>> Begin Source data

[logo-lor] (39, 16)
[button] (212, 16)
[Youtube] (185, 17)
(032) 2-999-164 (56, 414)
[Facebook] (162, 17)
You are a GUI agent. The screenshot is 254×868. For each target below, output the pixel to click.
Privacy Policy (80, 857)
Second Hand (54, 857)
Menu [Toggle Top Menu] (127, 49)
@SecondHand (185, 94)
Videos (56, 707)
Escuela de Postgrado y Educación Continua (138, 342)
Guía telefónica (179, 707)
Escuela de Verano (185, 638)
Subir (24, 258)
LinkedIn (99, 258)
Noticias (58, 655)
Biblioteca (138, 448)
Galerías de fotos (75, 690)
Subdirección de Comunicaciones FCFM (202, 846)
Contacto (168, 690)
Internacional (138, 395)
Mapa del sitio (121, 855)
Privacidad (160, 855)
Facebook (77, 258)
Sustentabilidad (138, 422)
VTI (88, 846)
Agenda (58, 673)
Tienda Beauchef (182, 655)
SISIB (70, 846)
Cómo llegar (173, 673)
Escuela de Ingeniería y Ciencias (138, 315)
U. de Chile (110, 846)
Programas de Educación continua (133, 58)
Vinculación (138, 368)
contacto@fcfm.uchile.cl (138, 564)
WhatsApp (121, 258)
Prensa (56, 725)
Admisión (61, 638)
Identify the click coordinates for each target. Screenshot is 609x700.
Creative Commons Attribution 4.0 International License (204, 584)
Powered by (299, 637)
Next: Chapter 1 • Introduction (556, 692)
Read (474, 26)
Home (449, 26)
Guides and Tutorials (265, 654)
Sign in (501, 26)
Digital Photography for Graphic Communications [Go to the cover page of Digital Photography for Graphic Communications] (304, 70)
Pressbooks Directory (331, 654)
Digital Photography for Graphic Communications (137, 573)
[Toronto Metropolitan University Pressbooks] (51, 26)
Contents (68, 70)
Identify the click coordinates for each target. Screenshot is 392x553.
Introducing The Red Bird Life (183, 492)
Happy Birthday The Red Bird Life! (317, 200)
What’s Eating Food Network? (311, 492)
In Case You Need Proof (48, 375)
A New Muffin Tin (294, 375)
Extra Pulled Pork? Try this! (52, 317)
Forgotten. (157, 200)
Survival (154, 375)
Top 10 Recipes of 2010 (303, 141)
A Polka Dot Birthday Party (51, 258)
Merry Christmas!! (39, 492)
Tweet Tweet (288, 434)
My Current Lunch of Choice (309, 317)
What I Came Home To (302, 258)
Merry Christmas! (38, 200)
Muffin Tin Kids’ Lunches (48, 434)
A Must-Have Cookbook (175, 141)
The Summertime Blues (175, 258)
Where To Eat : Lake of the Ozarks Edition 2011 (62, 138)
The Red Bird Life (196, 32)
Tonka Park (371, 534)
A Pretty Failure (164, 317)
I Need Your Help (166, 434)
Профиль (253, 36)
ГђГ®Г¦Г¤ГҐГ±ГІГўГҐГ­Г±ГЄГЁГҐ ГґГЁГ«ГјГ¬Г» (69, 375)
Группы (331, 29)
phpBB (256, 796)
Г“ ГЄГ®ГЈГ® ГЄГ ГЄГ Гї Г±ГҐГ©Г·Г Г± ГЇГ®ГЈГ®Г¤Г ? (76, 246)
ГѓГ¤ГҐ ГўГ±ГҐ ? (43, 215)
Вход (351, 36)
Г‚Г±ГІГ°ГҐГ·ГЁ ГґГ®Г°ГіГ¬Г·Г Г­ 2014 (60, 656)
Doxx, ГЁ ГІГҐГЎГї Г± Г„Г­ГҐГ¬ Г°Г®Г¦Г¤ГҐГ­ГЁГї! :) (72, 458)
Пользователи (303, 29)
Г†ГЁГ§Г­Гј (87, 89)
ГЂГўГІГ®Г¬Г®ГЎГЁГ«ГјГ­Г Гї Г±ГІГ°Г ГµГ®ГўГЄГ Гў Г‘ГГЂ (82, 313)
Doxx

>> End Source data

▸ **Given problem**
Recast every row above as a Markdown table with the columns Number and Text, giving each row its number and its line, and leave out any blank lines.

▸ **Written response**
| Number | Text |
|---|---|
| 1 | [logo-lor] (39, 16) |
| 2 | [button] (212, 16) |
| 3 | [Youtube] (185, 17) |
| 4 | (032) 2-999-164 (56, 414) |
| 5 | [Facebook] (162, 17) |
| 6 | You are a GUI agent. The screenshot is 254×868. For each target below, output the pixel to click. |
| 7 | Privacy Policy (80, 857) |
| 8 | Second Hand (54, 857) |
| 9 | Menu [Toggle Top Menu] (127, 49) |
| 10 | @SecondHand (185, 94) |
| 11 | Videos (56, 707) |
| 12 | Escuela de Postgrado y Educación Continua (138, 342) |
| 13 | Guía telefónica (179, 707) |
| 14 | Escuela de Verano (185, 638) |
| 15 | Subir (24, 258) |
| 16 | LinkedIn (99, 258) |
| 17 | Noticias (58, 655) |
| 18 | Biblioteca (138, 448) |
| 19 | Galerías de fotos (75, 690) |
| 20 | Subdirección de Comunicaciones FCFM (202, 846) |
| 21 | Contacto (168, 690) |
| 22 | Internacional (138, 395) |
| 23 | Mapa del sitio (121, 855) |
| 24 | Privacidad (160, 855) |
| 25 | Facebook (77, 258) |
| 26 | Sustentabilidad (138, 422) |
| 27 | VTI (88, 846) |
| 28 | Agenda (58, 673) |
| 29 | Tienda Beauchef (182, 655) |
| 30 | SISIB (70, 846) |
| 31 | Cómo llegar (173, 673) |
| 32 | Escuela de Ingeniería y Ciencias (138, 315) |
| 33 | U. de Chile (110, 846) |
| 34 | Programas de Educación continua (133, 58) |
| 35 | Vinculación (138, 368) |
| 36 | contacto@fcfm.uchile.cl (138, 564) |
| 37 | WhatsApp (121, 258) |
| 38 | Prensa (56, 725) |
| 39 | Admisión (61, 638) |
| 40 | Identify the click coordinates for each target. Screenshot is 609x700. |
| 41 | Creative Commons Attribution 4.0 International License (204, 584) |
| 42 | Powered by (299, 637) |
| 43 | Next: Chapter 1 • Introduction (556, 692) |
| 44 | Read (474, 26) |
| 45 | Home (449, 26) |
| 46 | Guides and Tutorials (265, 654) |
| 47 | Sign in (501, 26) |
| 48 | Digital Photography for Graphic Communications [Go to the cover page of Digital Photography for Graphic Communications] (304, 70) |
| 49 | Pressbooks Directory (331, 654) |
| 50 | Digital Photography for Graphic Communications (137, 573) |
| 51 | [Toronto Metropolitan University Pressbooks] (51, 26) |
| 52 | Contents (68, 70) |
| 53 | Identify the click coordinates for each target. Screenshot is 392x553. |
| 54 | Introducing The Red Bird Life (183, 492) |
| 55 | Happy Birthday The Red Bird Life! (317, 200) |
| 56 | What’s Eating Food Network? (311, 492) |
| 57 | In Case You Need Proof (48, 375) |
| 58 | A New Muffin Tin (294, 375) |
| 59 | Extra Pulled Pork? Try this! (52, 317) |
| 60 | Forgotten. (157, 200) |
| 61 | Survival (154, 375) |
| 62 | Top 10 Recipes of 2010 (303, 141) |
| 63 | A Polka Dot Birthday Party (51, 258) |
| 64 | Merry Christmas!! (39, 492) |
| 65 | Tweet Tweet (288, 434) |
| 66 | My Current Lunch of Choice (309, 317) |
| 67 | What I Came Home To (302, 258) |
| 68 | Merry Christmas! (38, 200) |
| 69 | Muffin Tin Kids’ Lunches (48, 434) |
| 70 | A Must-Have Cookbook (175, 141) |
| 71 | The Summertime Blues (175, 258) |
| 72 | Where To Eat : Lake of the Ozarks Edition 2011 (62, 138) |
| 73 | The Red Bird Life (196, 32) |
| 74 | Tonka Park (371, 534) |
| 75 | A Pretty Failure (164, 317) |
| 76 | I Need Your Help (166, 434) |
| 77 | Профиль (253, 36) |
| 78 | ГђГ®Г¦Г¤ГҐГ±ГІГўГҐГ­Г±ГЄГЁГҐ ГґГЁГ«ГјГ¬Г» (69, 375) |
| 79 | Группы (331, 29) |
| 80 | phpBB (256, 796) |
| 81 | Г“ ГЄГ®ГЈГ® ГЄГ ГЄГ Гї Г±ГҐГ©Г·Г Г± ГЇГ®ГЈГ®Г¤Г ? (76, 246) |
| 82 | ГѓГ¤ГҐ ГўГ±ГҐ ? (43, 215) |
| 83 | Вход (351, 36) |
| 84 | Г‚Г±ГІГ°ГҐГ·ГЁ ГґГ®Г°ГіГ¬Г·Г Г­ 2014 (60, 656) |
| 85 | Doxx, ГЁ ГІГҐГЎГї Г± Г„Г­ГҐГ¬ Г°Г®Г¦Г¤ГҐГ­ГЁГї! :) (72, 458) |
| 86 | Пользователи (303, 29) |
| 87 | Г†ГЁГ§Г­Гј (87, 89) |
| 88 | ГЂГўГІГ®Г¬Г®ГЎГЁГ«ГјГ­Г Гї Г±ГІГ°Г ГµГ®ГўГЄГ Гў Г‘ГГЂ (82, 313) |
| 89 | Doxx |